Grey squirrels, Sciurus carolinensis, were introduced to areas of England and Ireland from North America between 1876 and 1937 – when a law was passed banning their importation and keeping. In the UK, they are classed as an invasive non-native species (invasive alien species in the EU) due to their negative impacts on native red squirrels, tree health and woodland ecosystems.

Through competition for food and habitat and disease transmission, grey squirrels cause local extinctions of red squirrels, which they have replaced across large areas of the UK. While their bark stripping behavior creates open wounds, weakens, stresses and kills young trees. This damage is estimated to cost at least £37 million a year in lost timber value, reduced carbon capture, damage mitigation, and trees to replace those that died due to grey squirrel bark stripping. That figure does not include their impacts on biodiversity, either directly through predation or indirectly through the loss of large numbers of ecologically important trees.
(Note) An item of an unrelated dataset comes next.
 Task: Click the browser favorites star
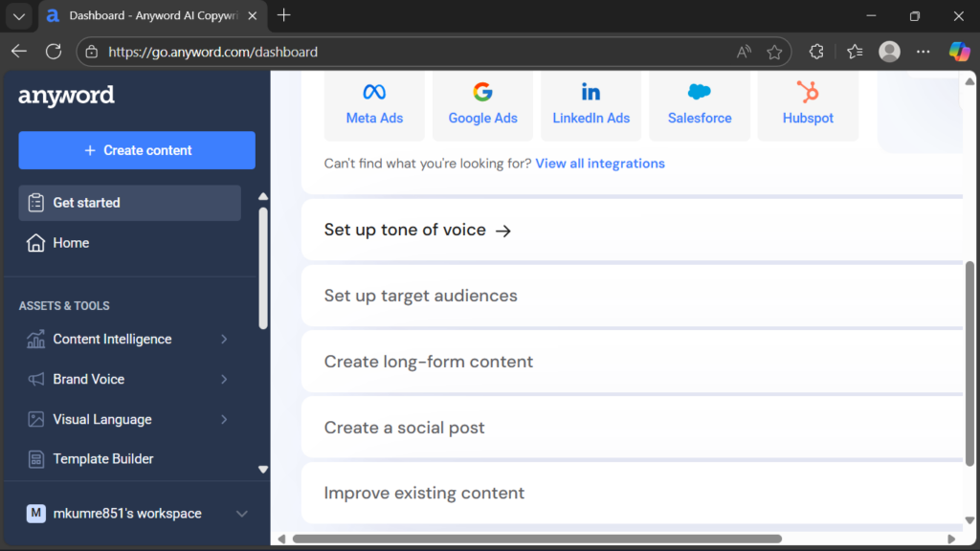pyautogui.click(x=774, y=52)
Grey squirrels pose a serious problem at a time when the UK is working to increase biodiversity and plant thousands more hectares of trees for the many essential benefits they provide. Traditional, lethal management methods are labor intensive, publicly unpopular and failing to significantly reduce rising grey squirrel numbers. Therefore, the UK Squirrel Accord is funding research to develop a grey squirrel oral contraceptive and species-specific feeding hopper to bring new hope in tackling this invasive species problem, and which could be adapted for other species in the future.

The webinar will look at progress in year four of the five-year oral contraceptive research project and the wider grey squirrel fertility control program, and how UKSA can act as a blueprint for effectively managing established invasive species.